O segundo problema é que o ranqueamento achata um conjunto de dados naturalmente bidimensional em uma dimensão só. Simplifica demasiadamente um cenário muito mais complexo, e ainda distorce as grandezas originais, que são as que deveríamos dar mais atenção. Uma mudança de posição de um ou dois lugares no ranking pode significar sim uma variação drástica no índice de CpD, mas o mais comum é ser apenas “ruído”, é apenas consequência de algum país vizinho ter tido um desempenho ligeiramente melhor, ou ainda consequência de algum país ou muito menor ou maior em volume ter tido uma variação, caso no qual a comparação não deveria ser feita de forma tão direta.

Por todos estes problemas: perda de noção de vizinhança e não-lienaridade, acho que o certo é nos atermos aos índices originais, e estudar o desempenho dos países em gráficos como os que já apresentei anteriormente neste blog. Abaixo mostro um novo gráfico baseado nos mesmos dados, recriado para discutirmos em mais detalhe os resultados e entendermos exatamente o que se passa.

Como nos gráficos anteriores, as curvas são a evolução ao longo to tempo do número de artigos publicados, e do CpD normalizado, ou RCI para cada país.
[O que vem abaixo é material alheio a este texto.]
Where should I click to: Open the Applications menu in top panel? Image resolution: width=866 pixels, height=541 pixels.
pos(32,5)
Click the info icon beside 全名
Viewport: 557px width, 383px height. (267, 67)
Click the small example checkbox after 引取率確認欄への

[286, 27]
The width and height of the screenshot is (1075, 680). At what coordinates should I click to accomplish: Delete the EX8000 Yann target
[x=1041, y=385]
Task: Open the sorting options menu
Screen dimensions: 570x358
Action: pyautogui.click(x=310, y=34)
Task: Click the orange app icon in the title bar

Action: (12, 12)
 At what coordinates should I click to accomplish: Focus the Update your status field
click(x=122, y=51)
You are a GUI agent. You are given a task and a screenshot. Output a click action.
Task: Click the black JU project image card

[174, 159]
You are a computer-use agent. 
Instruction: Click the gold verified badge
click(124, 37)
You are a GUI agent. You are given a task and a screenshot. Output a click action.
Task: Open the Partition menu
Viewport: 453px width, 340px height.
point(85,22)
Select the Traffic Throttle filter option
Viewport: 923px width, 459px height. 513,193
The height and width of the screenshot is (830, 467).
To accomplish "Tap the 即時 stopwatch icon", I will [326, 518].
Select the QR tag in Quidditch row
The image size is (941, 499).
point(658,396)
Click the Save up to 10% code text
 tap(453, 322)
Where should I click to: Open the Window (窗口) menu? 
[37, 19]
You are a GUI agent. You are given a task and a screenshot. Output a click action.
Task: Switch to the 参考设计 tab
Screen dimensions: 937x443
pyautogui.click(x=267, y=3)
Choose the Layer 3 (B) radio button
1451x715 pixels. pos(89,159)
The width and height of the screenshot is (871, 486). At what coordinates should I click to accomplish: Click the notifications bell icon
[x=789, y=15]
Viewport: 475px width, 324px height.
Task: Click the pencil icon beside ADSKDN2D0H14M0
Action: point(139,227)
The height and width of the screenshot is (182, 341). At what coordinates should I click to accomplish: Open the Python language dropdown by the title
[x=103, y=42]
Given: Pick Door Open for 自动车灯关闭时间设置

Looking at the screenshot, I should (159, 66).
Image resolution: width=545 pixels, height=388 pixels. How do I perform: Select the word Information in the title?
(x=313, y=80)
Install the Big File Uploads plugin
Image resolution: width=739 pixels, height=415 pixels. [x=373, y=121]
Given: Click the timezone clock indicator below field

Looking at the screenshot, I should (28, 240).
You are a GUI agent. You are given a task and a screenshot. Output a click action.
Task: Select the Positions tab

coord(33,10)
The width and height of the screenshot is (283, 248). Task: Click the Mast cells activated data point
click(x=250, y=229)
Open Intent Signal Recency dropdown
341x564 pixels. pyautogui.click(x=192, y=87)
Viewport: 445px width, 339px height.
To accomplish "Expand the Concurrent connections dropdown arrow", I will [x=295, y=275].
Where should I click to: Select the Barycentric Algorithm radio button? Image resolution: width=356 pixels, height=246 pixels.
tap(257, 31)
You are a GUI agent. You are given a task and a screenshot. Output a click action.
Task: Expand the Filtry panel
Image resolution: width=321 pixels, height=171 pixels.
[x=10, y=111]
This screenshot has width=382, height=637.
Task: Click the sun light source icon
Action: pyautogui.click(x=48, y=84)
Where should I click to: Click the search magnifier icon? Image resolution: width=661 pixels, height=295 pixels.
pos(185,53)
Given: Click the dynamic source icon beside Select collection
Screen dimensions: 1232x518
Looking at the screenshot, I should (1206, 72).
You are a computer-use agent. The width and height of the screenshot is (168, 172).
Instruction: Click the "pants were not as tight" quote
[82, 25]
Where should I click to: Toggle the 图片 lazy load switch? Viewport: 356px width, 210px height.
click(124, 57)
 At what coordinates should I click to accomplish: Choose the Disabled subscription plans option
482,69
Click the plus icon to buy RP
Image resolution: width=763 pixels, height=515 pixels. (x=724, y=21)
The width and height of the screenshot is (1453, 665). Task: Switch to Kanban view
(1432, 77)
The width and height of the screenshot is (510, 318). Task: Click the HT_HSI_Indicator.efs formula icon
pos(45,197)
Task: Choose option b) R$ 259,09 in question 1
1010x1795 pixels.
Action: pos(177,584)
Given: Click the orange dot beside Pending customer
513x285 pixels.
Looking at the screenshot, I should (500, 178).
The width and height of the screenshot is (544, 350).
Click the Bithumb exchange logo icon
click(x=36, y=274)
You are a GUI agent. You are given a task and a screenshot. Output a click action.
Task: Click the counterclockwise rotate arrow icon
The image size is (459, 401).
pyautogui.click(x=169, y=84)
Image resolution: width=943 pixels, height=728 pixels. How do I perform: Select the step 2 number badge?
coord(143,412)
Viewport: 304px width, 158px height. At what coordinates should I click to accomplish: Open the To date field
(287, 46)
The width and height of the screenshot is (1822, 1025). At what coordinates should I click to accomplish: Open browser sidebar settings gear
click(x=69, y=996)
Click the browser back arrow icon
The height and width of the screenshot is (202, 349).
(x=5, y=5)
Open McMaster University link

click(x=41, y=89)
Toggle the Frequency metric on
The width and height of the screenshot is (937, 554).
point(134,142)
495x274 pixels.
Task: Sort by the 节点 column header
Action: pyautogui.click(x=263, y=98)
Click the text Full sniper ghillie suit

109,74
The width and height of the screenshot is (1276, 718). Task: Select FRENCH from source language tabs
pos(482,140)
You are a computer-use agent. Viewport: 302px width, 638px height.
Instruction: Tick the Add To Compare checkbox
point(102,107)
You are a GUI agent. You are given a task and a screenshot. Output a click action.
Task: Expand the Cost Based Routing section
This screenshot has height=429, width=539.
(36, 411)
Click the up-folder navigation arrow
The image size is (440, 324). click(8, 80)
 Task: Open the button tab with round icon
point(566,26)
Desenhei uma linha no ponto de 1000 artigos mostrar os tais países que entram artificialmente na análise, e também uma linha no nível s de RCI=0,6 para vermos quais países estão acima e abaixo do Brasil.

Vamos estudar primeiro a questão dos países “penetras”. São eles Quênia, Estônia, Vietnã, Indonésia e Colômbia. Estes países surgem “do nada” no ranqueamento se selecionarmos os países com mais de 1000 artigos a cada ano, empurrando o Brasil para baixo subitamente nos últimos anos, sendo que eles já estavam melhores do que nós antes disso. Se a seleção dos países fosse feita de forma mais cuidadosa estes países já estariam desbancando o Brasil desde antes, e a curva de nossa posição no ranking seria menos decrescente e menos abrupta.

Agora vamos falar do fenômeno “correto”, a verdadeira ultrapassagem ao longo do tempo de um país e que tinha um RCI pior do que o Brasil, e hoje tem um índice melhor. É isto que interessa: saber que país melhorou ao longo do tempo enquanto o nosso piorou, ou simplesmente não melhorou tanto… Queremos saber até mesmo para eventualmente estudar o que está havendo neste países para saber se poderíamos fazer parecido. Interessa também olhar para outros países que não estejam melhorando, para saber o que eles estariam fazendo errado para evitarmos seguir o caminho.

Se seguirmos a linha horizontal no nível 0.6 vamos ver quais países superaram o Brasil em RCI nos últimos anos. Os maiores são Polônia, México e República Tcheca. Esta última apresenta um crescimento formidável, aliás, mas já é um país com um terço do nosso volume de publicação. Atrás desta encontramos então um grupo grande de países com crescimento considerável: Eslováquia (vizinha da Tcheca…), Eslovênia, Tailândia e a própria Colômbia. Argentina e África do Sul também são países que já apresentaram RCI pior do que o Brasil, mas estão hoje à nossa frente.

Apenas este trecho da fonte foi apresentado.